一旁被拉来帮腔的馆陶公主,笑吟吟的给窦太后轻锤着肩膀“母后,那王信毕竟是王美人的兄长,就这么不明不白的给处斩,是不是太过了?”
王信被抓住投入廷尉死牢,等待着开刀问斩的消息传出,慌乱不已的田蚡,急忙将消息传递到了王美人这儿。
不仅仅是为了救王信,更是为了救自己。
要知道这次的黄金案,暗中策划具体流程的人,就是田蚡他自己。
一旦王信在廷尉大牢里扛不住把他给供出来,那可就
王美人得知消息的时候,也是被吓到了。
不仅仅是因为自己重要的帮手要被处斩,更加重要的缘由是,这代表着天子的态度!
慌乱之中的王娡,一边让田蚡迅速去窦婴府邸求情帮忙,一边请来了馆陶公主,一起到长乐宫这里来做说客。
闭着眼睛的窦太后,轻轻拍着怀中陈阿娇的小手,慢悠悠的说道“既然犯了事,就要承担责任。若是救了他,岂不是有损大汉律法的威仪?”
别看窦太后眼睛瞎,可人家的脑子却是清醒的很。
自从太子刘荣被废之后实际上在其被废之前,夺嫡的惨烈竞争就已经开始了。
对于这种事情,窦太后是不会插手的,也不会主动表达自己的意见。
优胜劣汰,强者胜出这是常理。
胡乱出手干扰,有极大的可能会导致沾染因果报应。
就算是不报应在自己的身上,也会报应在窦家的身上。
这次的事情她也听说了,自然明白是王美人这儿先出招去坑害皇子胜,可惜皇子胜棋高一筹,不但没有掉进圈套里,反倒是把王美人伸出去的手给斩断了。
在窦太后看来,这等高手过招既然输了那就要认!
输了就来求场外支援,用外力来干扰结果,这等输不起的事情,是不会有好结果的。
王娡的哭声更大了,不过目光却是频频示意陪着陈阿娇的刘彘。
虽说年纪不大,可刘彘却是聪明的很。
来之前就已经被教过要怎么做,当即就推了推陈阿娇,努嘴做出一个想哭的表情,不过嘴里却是说着“祖母,我舅舅他都不知道这是怎么了,还求祖母救救舅舅。”

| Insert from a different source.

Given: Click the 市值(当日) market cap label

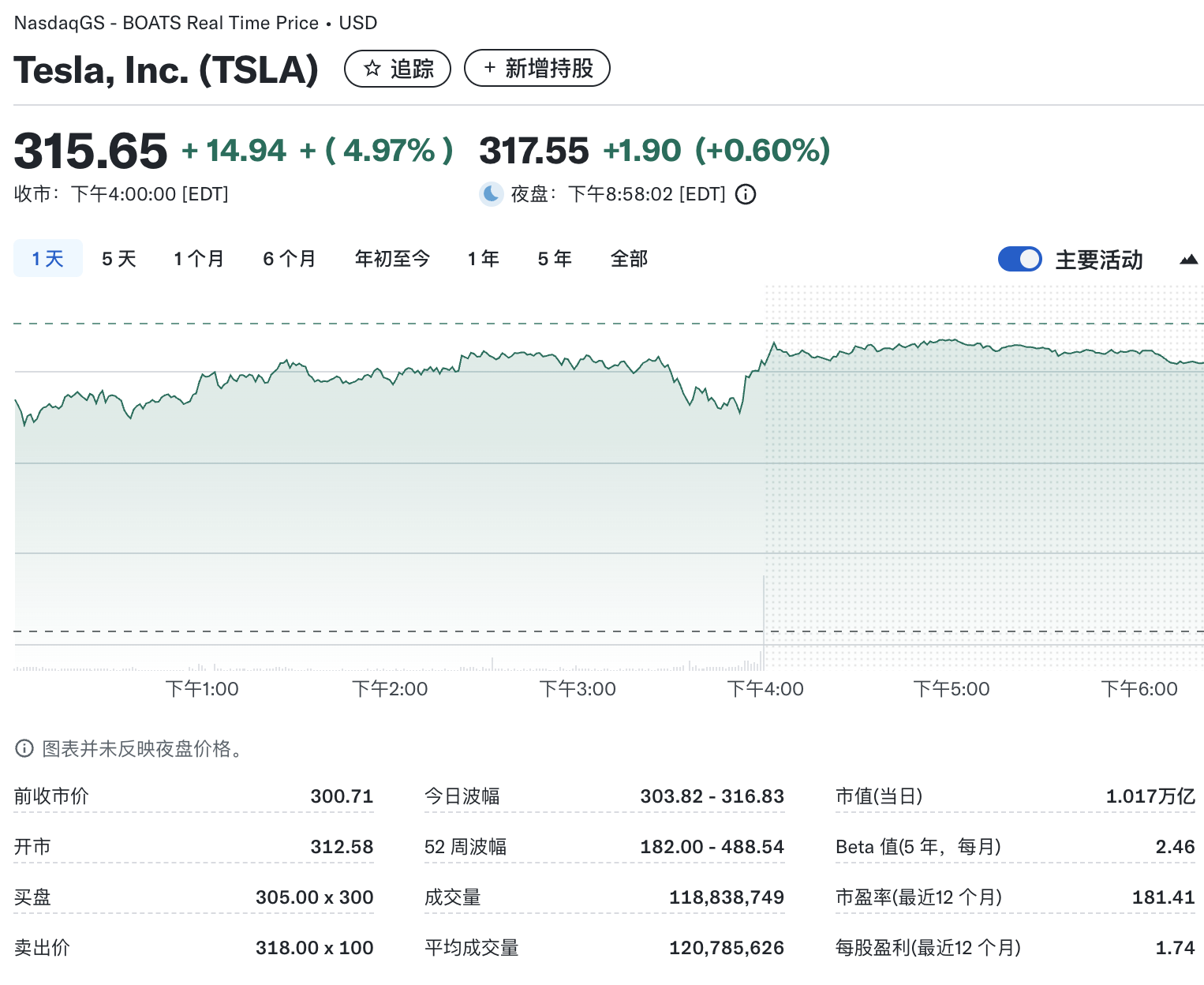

陈阿娇也是握着窦太后的手晃悠,娇憨的撒娇“祖母,你就帮帮彘儿的舅舅吧,他以前还给我送过好看的礼物呢。”
窦太后的能力手腕,比起吕后自然是不如,可也差不了太多。
可她的性格上有个很大的缺点,那就是耳根子软,尤其是疼爱馆陶公主与陈阿娇。
她也知道馆陶公主在自己这儿有求必应,日后必然会有报复。
可没办法,耳根子软就是如此。
之所以一力促成陈阿娇与刘彘的婚事,也是窦太后为馆陶公主和陈阿娇在自己死后留下的退路。
只可惜皇子胜异军突起
陈阿娇与刘彘一左一右的晃悠着窦太后的手哀求,馆陶公主在一旁煽风点火,窦太后最终只能是无奈的叹了口气“罢了,那就去找天子说道说道。”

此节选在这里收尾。